100%|█████████████████████████████████████████████████████████████████████████████████████| 4/4 [00:00<00:00,  9.72it/s]

Iteration 3 -- Loss: -1.022, Improvement: 0.1368, Motif Idx: 0, Pos Idx: 1584, Time (s): 0.4139

100%|█████████████████████████████████████████████████████████████████████████████████████| 4/4 [00:00<00:00,  9.72it/s]

Iteration 4 -- Loss: -1.136, Improvement: 0.1135, Motif Idx: 0, Pos Idx: 704, Time (s): 0.4132

100%|█████████████████████████████████████████████████████████████████████████████████████| 4/4 [00:00<00:00,  9.75it/s]

Iteration 5 -- Loss: -1.361, Improvement: 0.2255, Motif Idx: 3, Pos Idx: 697, Time (s): 0.412

100%|█████████████████████████████████████████████████████████████████████████████████████| 4/4 [00:00<00:00,  9.75it/s]

Iteration 6 -- Loss: -1.422, Improvement: 0.06125, Motif Idx: 3, Pos Idx: 1546, Time (s): 0.4114

100%|█████████████████████████████████████████████████████████████████████████████████████| 4/4 [00:00<00:00,  9.74it/s]

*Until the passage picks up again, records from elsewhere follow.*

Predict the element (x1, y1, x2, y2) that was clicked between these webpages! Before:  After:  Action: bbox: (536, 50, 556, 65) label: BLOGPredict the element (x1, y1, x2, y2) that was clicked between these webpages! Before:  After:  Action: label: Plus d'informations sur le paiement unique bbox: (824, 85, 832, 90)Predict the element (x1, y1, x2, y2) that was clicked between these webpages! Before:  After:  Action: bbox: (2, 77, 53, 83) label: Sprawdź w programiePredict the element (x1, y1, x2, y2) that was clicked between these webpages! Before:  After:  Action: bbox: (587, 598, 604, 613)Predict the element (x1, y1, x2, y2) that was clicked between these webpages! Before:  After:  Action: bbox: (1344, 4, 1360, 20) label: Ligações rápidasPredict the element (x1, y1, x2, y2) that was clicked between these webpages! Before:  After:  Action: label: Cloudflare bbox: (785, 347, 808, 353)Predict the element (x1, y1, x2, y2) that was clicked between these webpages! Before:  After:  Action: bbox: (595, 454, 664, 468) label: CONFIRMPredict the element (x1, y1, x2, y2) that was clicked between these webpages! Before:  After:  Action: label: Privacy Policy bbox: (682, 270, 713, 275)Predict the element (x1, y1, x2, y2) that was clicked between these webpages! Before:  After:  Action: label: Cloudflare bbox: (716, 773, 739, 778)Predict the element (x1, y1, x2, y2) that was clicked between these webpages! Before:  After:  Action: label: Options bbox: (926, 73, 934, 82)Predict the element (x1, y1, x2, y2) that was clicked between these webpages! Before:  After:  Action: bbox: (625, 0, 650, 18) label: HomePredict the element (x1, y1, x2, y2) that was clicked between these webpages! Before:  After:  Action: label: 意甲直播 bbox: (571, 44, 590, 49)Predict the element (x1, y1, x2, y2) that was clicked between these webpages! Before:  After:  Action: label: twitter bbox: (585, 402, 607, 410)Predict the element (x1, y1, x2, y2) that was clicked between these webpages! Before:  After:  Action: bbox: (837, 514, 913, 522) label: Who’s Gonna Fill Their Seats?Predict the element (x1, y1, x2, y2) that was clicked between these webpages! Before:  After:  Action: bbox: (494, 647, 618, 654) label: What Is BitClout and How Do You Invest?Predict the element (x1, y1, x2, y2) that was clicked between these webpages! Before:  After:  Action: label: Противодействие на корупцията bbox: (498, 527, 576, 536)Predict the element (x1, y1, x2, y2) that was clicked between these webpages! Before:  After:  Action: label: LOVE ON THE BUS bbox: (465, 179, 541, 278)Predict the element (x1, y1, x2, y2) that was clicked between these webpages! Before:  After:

Iteration 7 -- Loss: -1.48, Improvement: 0.0578, Motif Idx: 2, Pos Idx: 951, Time (s): 0.4117

100%|█████████████████████████████████████████████████████████████████████████████████████| 4/4 [00:00<00:00,  9.66it/s]

Iteration 8 -- Loss: -1.533, Improvement: 0.05234, Motif Idx: 2, Pos Idx: 470, Time (s): 0.4152

100%|█████████████████████████████████████████████████████████████████████████████████████| 4/4 [00:00<00:00,  9.76it/s]

Iteration 9 -- Loss: -1.581, Improvement: 0.04863, Motif Idx: 0, Pos Idx: 477, Time (s): 0.4109

100%|█████████████████████████████████████████████████████████████████████████████████████| 4/4 [00:00<00:00,  9.76it/s]

Iteration 10 -- Loss: -1.63, Improvement: 0.04928, Motif Idx: 2, Pos Idx: 691, Time (s): 0.4106

Because the BPNet model is quite small, this design task finishes pretty quickly.

We can now look at model predictions and confirm that they have increased.

[17]:

predict(count_model, X), predict(count_model, X_hat)

[17]:

(tensor([[0.5266]]), tensor([[1.6305]]))

Now, we can use attribution methods to identify what sorts of motifs were added in to cause this increase in prediction.

[18]:

X_attr0 = deep_lift_shap(count_model, X)
X_attr1 = deep_lift_shap(count_model, X_hat)


s, e = 1425, 1600

plt.figure(figsize=(10, 3))
plt.subplot(211)
plt.title("Original Sequence")
plot_logo(X_attr0[0, :, s:e])
plt.ylim(-0.01, 0.035)
plt.grid(False)

plt.subplot(212)
plt.title("Edited Sequence")
plot_logo(X_attr1[0, :, s:e])
plt.ylim(-0.01, 0.035)
plt.grid(False)

plt.tight_layout()
plt.show()

../_images/tutorials_Intro_What_Is_BPNet_39_0.png

Looks like we are mostly seeing AP-1 motifs, with one happening by chance on the right-hand side and increasing in affinity after some minor editing, and a second site being added around 120bp in. It looks like there is also a CEBP motif being added in between 20 and 40. Note that because these are attributions, it is not only the case that the motif sequence is there, but that the model is using this sequence to drive model predictions higher. This means that the model we are using seems to recognize CEBP motifs as well as the more classic AP-1 motifs when considering JUN binding.

Conclusions

In this introduction, we described what a BPNet model was, showed how one can use bpnet-lite to load and use these models, and highlighted some of the common operations that one may wish to do with a BPNet model. An important note is that this introduction is not comprehensive: it is meant only to show off a few of the features and get you started with these models. Please see the rest of the documentation for more thorough descriptions of the other operations that one can do with them.